YOUR GOAL:
Somewhere below is a line with "398 (820, 1520)" and, later, a line with "Impressum (201, 835)"; repeat those two lines and all the lines between them, exactly as they are.

---------- RECORDS SUPPLIED ----------

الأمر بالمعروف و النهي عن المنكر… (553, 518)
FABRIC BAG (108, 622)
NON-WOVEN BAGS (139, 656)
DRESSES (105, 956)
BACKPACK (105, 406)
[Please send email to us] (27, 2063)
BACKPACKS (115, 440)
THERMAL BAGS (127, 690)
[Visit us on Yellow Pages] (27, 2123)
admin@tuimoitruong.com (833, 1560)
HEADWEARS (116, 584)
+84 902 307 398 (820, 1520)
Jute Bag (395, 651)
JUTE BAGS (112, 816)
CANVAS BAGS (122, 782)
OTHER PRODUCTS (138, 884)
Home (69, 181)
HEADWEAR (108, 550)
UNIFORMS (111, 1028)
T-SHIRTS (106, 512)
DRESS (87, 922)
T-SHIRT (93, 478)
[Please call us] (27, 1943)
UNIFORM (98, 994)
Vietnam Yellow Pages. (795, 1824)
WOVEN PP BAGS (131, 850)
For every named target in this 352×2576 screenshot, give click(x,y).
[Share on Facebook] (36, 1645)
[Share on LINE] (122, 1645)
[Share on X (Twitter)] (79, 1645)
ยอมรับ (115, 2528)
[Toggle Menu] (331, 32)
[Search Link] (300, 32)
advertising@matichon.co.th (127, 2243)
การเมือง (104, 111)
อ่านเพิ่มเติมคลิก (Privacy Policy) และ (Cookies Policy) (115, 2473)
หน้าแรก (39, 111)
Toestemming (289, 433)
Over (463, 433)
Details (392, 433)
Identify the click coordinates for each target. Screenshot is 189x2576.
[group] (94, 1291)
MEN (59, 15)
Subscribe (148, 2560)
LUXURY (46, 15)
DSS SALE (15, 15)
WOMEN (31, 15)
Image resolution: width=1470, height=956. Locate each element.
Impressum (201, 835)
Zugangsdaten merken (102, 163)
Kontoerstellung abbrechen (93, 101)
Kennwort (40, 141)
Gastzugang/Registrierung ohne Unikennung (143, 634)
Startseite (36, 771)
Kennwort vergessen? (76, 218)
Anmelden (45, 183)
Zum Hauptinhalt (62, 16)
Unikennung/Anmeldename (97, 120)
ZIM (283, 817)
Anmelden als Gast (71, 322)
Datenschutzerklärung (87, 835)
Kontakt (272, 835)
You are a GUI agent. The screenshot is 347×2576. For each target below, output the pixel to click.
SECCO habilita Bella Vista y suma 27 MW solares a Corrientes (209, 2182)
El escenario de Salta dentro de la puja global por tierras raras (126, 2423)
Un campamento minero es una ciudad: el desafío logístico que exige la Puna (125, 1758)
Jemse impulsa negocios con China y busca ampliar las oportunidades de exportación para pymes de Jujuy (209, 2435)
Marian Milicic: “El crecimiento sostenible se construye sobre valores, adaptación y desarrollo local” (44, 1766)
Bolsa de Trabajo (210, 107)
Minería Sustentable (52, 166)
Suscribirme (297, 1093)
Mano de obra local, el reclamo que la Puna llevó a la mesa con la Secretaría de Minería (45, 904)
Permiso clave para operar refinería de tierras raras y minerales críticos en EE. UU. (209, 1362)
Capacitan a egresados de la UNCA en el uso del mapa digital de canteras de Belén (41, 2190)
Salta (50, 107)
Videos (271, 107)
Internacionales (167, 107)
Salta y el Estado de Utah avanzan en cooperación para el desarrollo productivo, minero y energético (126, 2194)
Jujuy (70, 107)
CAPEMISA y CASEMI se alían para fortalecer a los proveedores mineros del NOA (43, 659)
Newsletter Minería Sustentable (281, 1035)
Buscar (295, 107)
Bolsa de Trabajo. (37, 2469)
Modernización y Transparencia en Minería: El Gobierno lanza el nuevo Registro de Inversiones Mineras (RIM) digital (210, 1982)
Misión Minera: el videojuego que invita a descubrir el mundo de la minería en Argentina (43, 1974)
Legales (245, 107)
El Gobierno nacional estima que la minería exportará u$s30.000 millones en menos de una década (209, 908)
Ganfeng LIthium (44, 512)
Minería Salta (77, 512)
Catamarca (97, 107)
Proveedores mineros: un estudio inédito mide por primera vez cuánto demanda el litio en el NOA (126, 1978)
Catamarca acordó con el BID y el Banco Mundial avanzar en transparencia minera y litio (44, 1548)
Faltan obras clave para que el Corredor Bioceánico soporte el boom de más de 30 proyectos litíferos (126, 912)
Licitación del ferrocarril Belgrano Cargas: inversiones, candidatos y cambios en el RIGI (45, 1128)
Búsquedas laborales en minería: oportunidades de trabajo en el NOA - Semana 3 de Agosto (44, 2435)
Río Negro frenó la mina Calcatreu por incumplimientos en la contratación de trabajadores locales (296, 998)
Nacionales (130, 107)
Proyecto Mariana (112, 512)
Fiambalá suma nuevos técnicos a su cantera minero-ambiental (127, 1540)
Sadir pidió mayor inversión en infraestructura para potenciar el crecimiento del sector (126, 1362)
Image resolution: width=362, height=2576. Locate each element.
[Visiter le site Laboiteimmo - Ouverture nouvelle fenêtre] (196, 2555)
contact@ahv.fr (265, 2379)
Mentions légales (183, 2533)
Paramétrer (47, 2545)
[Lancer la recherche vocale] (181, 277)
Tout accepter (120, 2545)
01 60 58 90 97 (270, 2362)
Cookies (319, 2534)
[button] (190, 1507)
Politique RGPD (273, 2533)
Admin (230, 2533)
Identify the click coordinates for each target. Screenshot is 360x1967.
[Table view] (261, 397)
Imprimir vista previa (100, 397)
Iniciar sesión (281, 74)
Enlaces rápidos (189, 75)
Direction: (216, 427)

----------

ANSWER TO THIS EXERCISE:
+84 902 307 398 (820, 1520)
Jute Bag (395, 651)
JUTE BAGS (112, 816)
CANVAS BAGS (122, 782)
OTHER PRODUCTS (138, 884)
Home (69, 181)
HEADWEAR (108, 550)
UNIFORMS (111, 1028)
T-SHIRTS (106, 512)
DRESS (87, 922)
T-SHIRT (93, 478)
[Please call us] (27, 1943)
UNIFORM (98, 994)
Vietnam Yellow Pages. (795, 1824)
WOVEN PP BAGS (131, 850)
For every named target in this 352×2576 screenshot, give click(x,y).
[Share on Facebook] (36, 1645)
[Share on LINE] (122, 1645)
[Share on X (Twitter)] (79, 1645)
ยอมรับ (115, 2528)
[Toggle Menu] (331, 32)
[Search Link] (300, 32)
advertising@matichon.co.th (127, 2243)
การเมือง (104, 111)
อ่านเพิ่มเติมคลิก (Privacy Policy) และ (Cookies Policy) (115, 2473)
หน้าแรก (39, 111)
Toestemming (289, 433)
Over (463, 433)
Details (392, 433)
Identify the click coordinates for each target. Screenshot is 189x2576.
[group] (94, 1291)
MEN (59, 15)
Subscribe (148, 2560)
LUXURY (46, 15)
DSS SALE (15, 15)
WOMEN (31, 15)
Image resolution: width=1470, height=956. Locate each element.
Impressum (201, 835)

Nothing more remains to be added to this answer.